I am seeing a PermGen leak when building a primarily scala project with the in-process ant builder, since at least 2.7 and as recently as master @ 6b0067a.
I have pasted a simple reproduction below (as a patch, because I can’t attach any files).
The Scalac ant task is constructing 2 classloaders for the classpath and bootclasspath, and it looks like those classes are leaking into the system classloader (related to: http://melix.github.io/blog/2015/08/permgenleak.html?). As a test of this I hacked together a version of LeakyOnJava7GroovySystemLoader and DefaultIsolatedAntBuilder to explicitly clean scala.* metadata from the classloaders. This resulted in more space being reclaimed when under memory pressure, but presumably it is still missing some other things that continue to leak because in the below reproduction we still end up OOM.
The scala version we are using is 2.10.4, and java is:
Java™ SE Runtime Environment (build 1.7.0_21-b11)
Java HotSpot™ 64-Bit Server VM (build 23.21-b01, mixed mode)
I am surprised to see an actual difference with your patch. What the leaking prevention strategy does is actually “simple” : it gets all classes that are known to Groovy and potentially leaked, and cleans them, independently of where they come from. So Scala classes should be cleaned too. One possibility here is that the scala task creates a classloader which is not “discoverable” by Gradle, hence not recoverable. That is to say, the lifecycle of this classloader would be within the Ant task, and the Groovy runtime would have access to it. I’m not familiar enough with the scala compiler to tell if this could happen, but what you are saying suggests it is the case.
If so, then the strategy should be applied on the whole classloader, not limiting it to scala classes.
Last but not least, we might want to consider upgrading to Groovy 2.4.5, which temporarily disabled usage of ClassValue, until the JDK team fixes the bug.
So Scala classes should be cleaned too. One possibility here is that the scala task creates a classloader which is not “discoverable” by Gradle, hence not recoverable.
I think what is happening is that the classloaders created by the scala have a lifetime bound by the ant task execution at most, so they may not exist at the time we’re doing the cleanup. I don’t have hard evidence of the ordering, but the presence of the classloaders in heap dumps taken during execution, and absence in dumps taken in-between/after lend some support to that idea. It’s not clear to me that this would directly cause the classes to not be ‘discoverable’ by the cleanup mechanism - is that plausible?
Some more data points:
I’ve rerun the above reproduction case with groovy rebuilt against 2.4.5, and there is still a permgen leak - whether its the same or different cause I’ve not had a chance to verify.
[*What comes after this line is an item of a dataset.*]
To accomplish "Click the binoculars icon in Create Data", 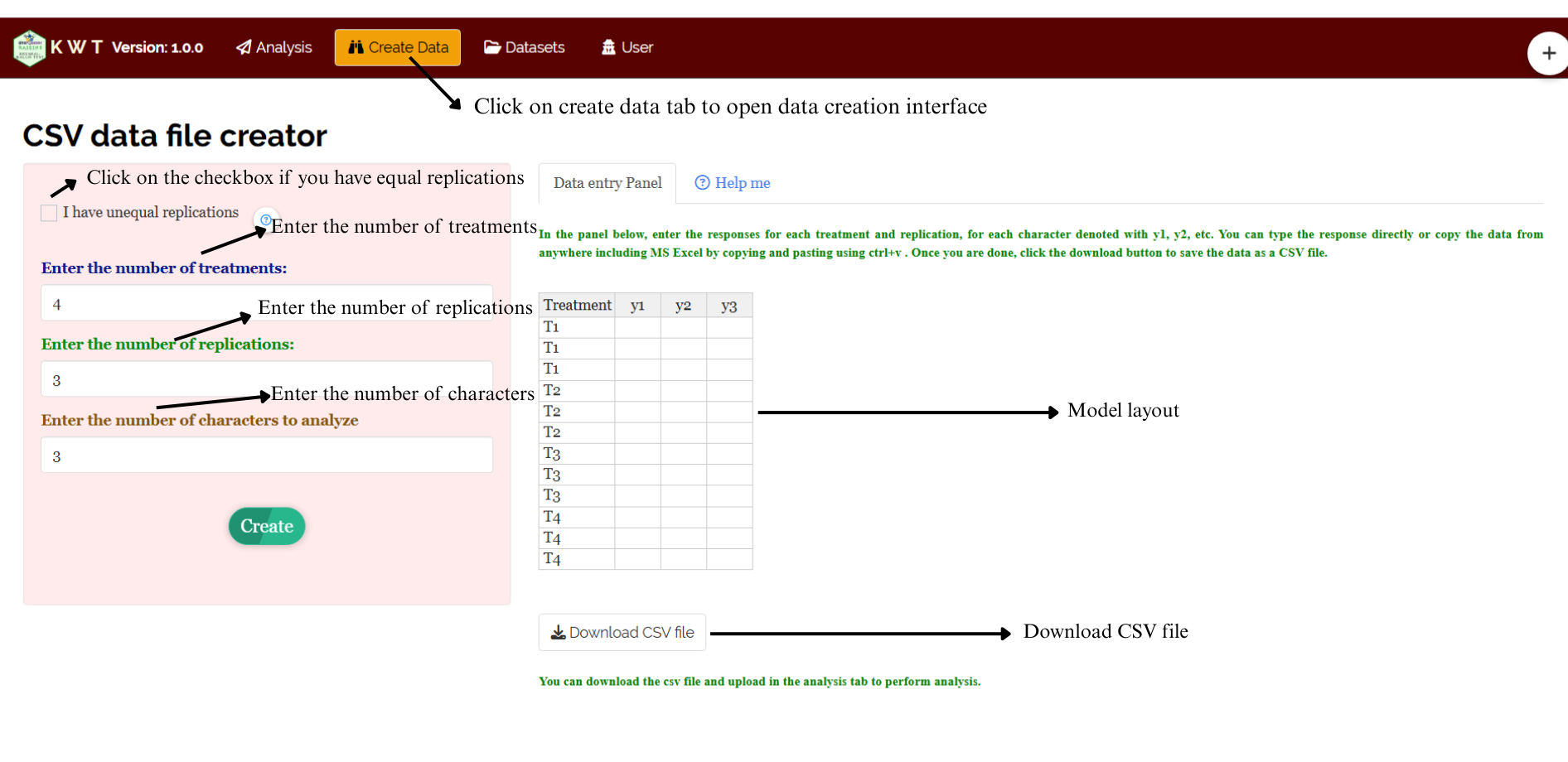I will (356, 47).
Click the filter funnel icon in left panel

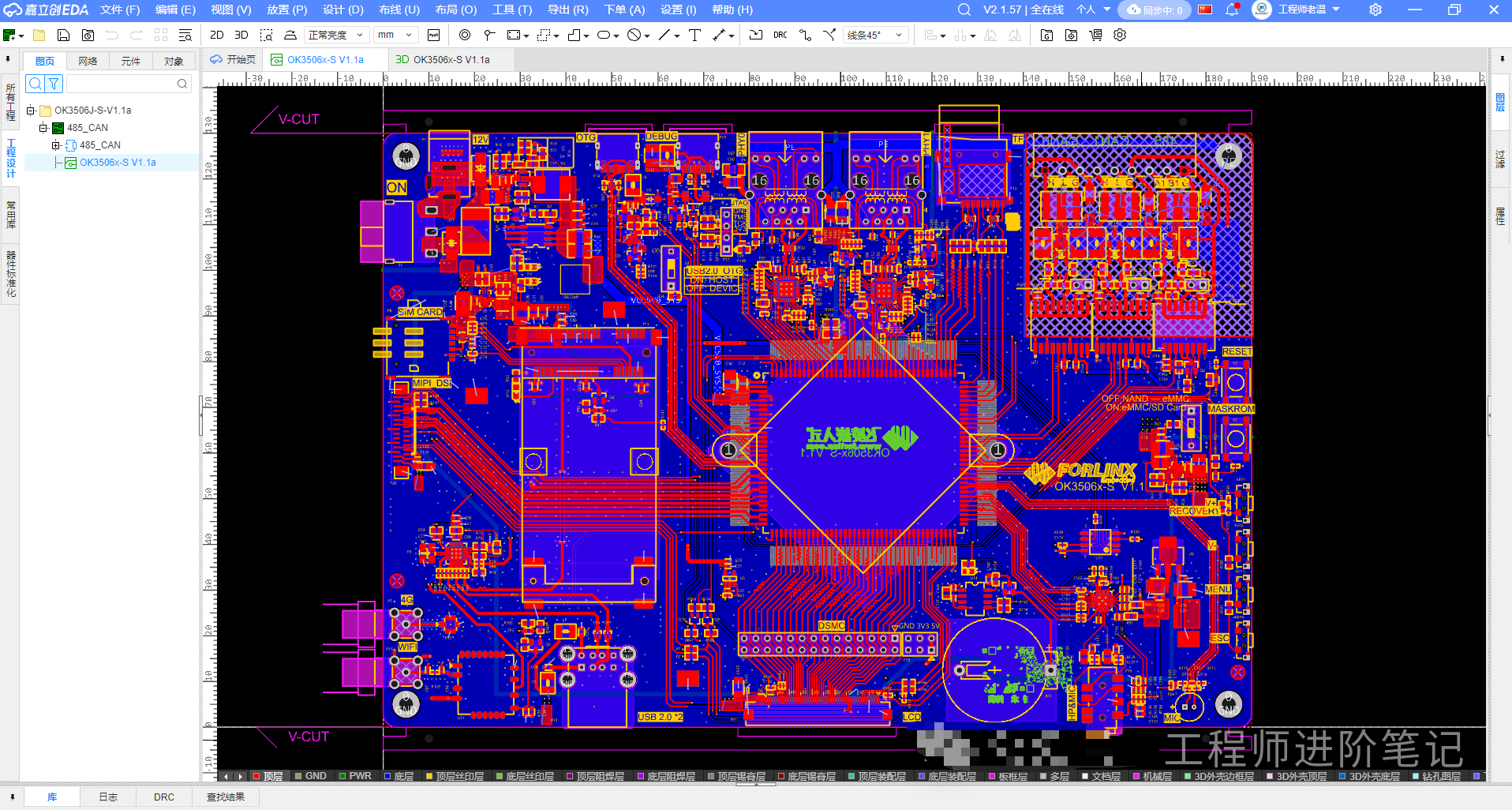tap(54, 84)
I saw a comment from you on [GROOVY-7591] Use of ClassValue causes major memory leak - ASF JIRA indicating you were able to find no leak with 2.3.11 and so gave a downgrade to 2.3.11 a try. hHen building the above reproducing project I still observe a PermGen leak and eventual OOM, though a bit more slowly.
I think what is happening is that the classloaders created by the scala have a lifetime bound by the ant task execution at most, so they may not exist at the time we’re doing the cleanup. I don’t have hard evidence of the ordering, but the presence of the classloaders in heap dumps taken during execution, and absence in dumps taken in-between/after lend some support to that idea. It’s not clear to me that this would directly cause the classes to not be ‘discoverable’ by the cleanup mechanism - is that plausible?
Yes, it is plausible. However if it was the same memory leak, I would suspect that the classloaders would stay around, and be visible in the dump after the task execution. One thing that could help is if you could provide us with a dump before and after execution. I could then take a look and check if I see something that looks familiar.
Apologies for the delay following up. It turns out that this was due to the use of (leaking) ThreadLocals in the scala compiler under scala 2.10.4. Scala 2.11.6, another version we were able to test, does not leak in this way.
To workaround for scala 2.10.4 we are resorting to creating a new thread per AntScalaCompiler (not the cleanest implementation but it gets the point across):
However, with both versions of scala we’re seeing a massive increase in compilation execution time (with and without this patch under scala 2.11) - but I’ll start a separate thread for that issue.